WORK TO DO => Can you put the lines into a numbered list, starting with the line that contains "This screenshot has" and going on through the end of the records, skipping blank lines and leaving the pictures out?

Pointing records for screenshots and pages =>
=-=-=
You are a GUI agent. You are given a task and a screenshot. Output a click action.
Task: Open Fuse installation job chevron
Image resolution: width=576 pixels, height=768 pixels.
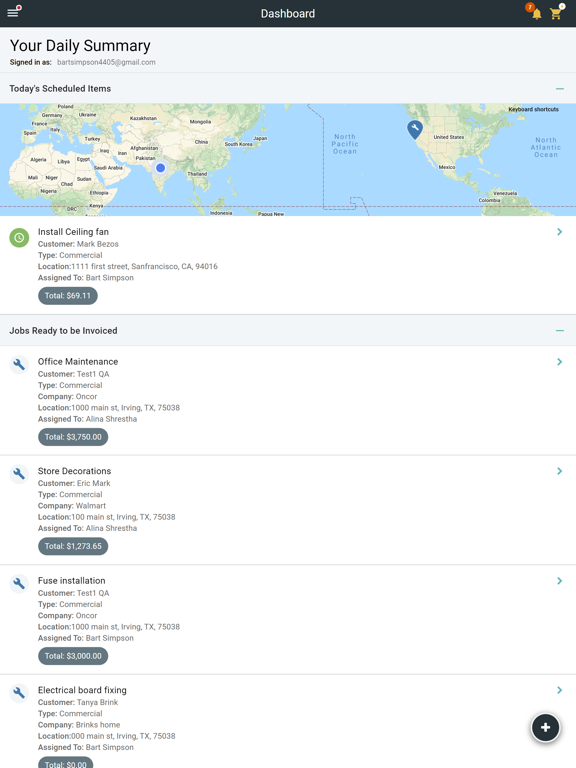coord(559,580)
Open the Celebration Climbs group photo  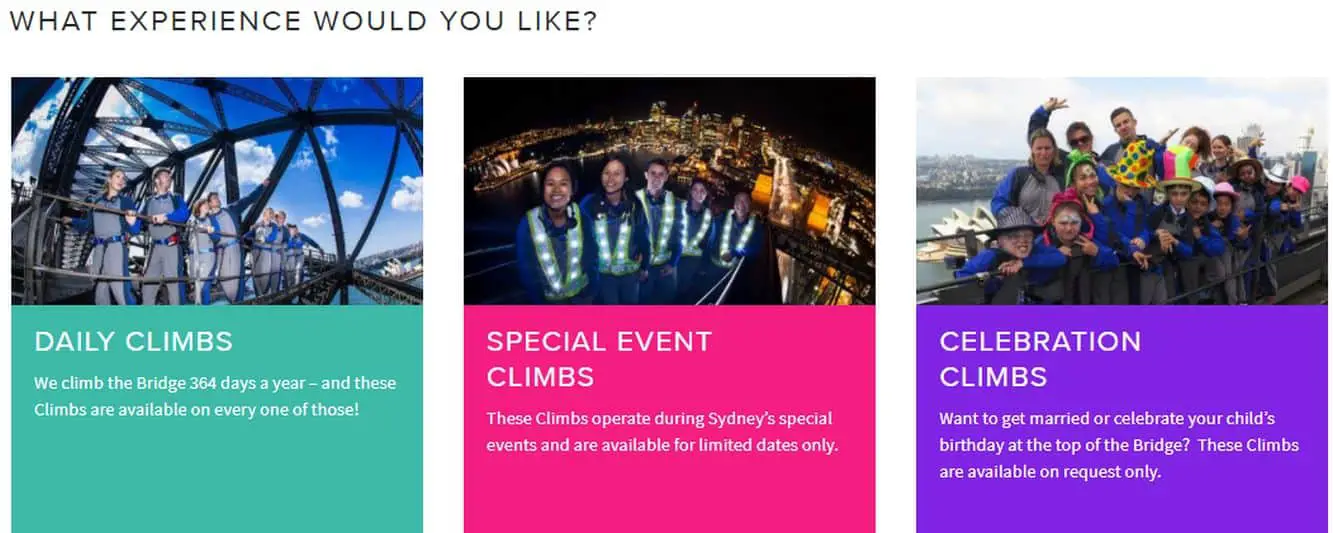(x=1122, y=191)
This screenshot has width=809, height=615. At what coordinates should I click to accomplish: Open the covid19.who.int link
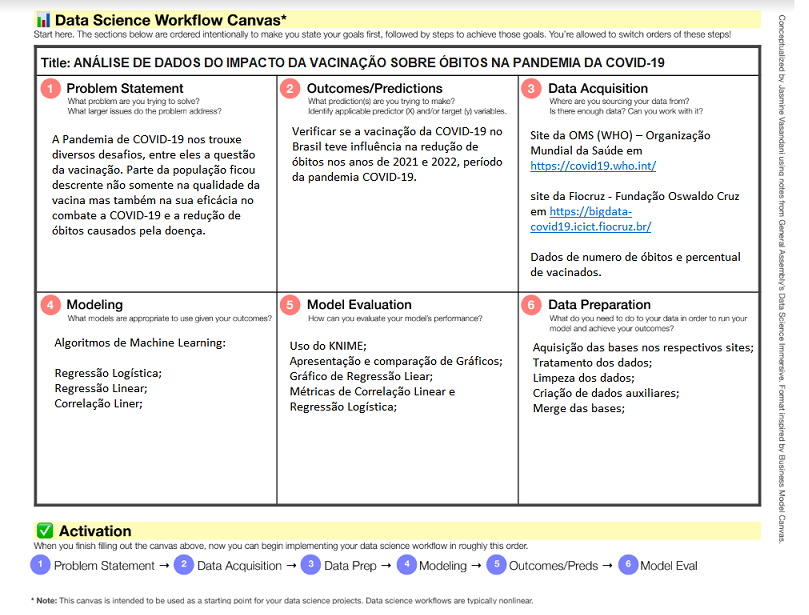point(593,166)
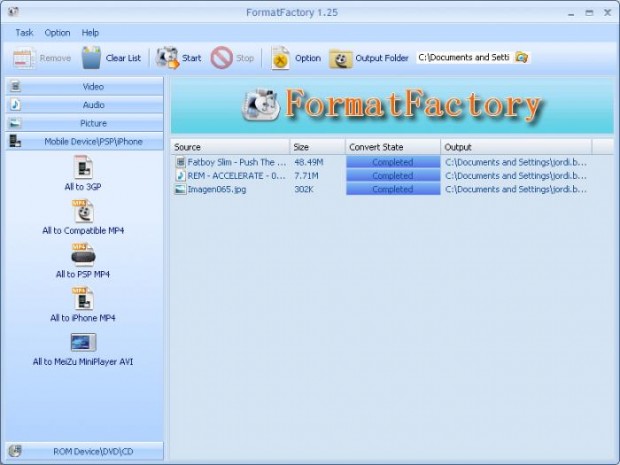The width and height of the screenshot is (620, 465).
Task: Expand the Picture category panel
Action: pos(83,123)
=-=-=
TASK ANSWER =>
1. This screenshot has width=809, height=615. At what coordinates should I click to accomplish: Open the covid19.who.int link
2. point(593,166)
3. The width and height of the screenshot is (620, 465).
4. Task: Expand the Picture category panel
5. Action: pos(83,123)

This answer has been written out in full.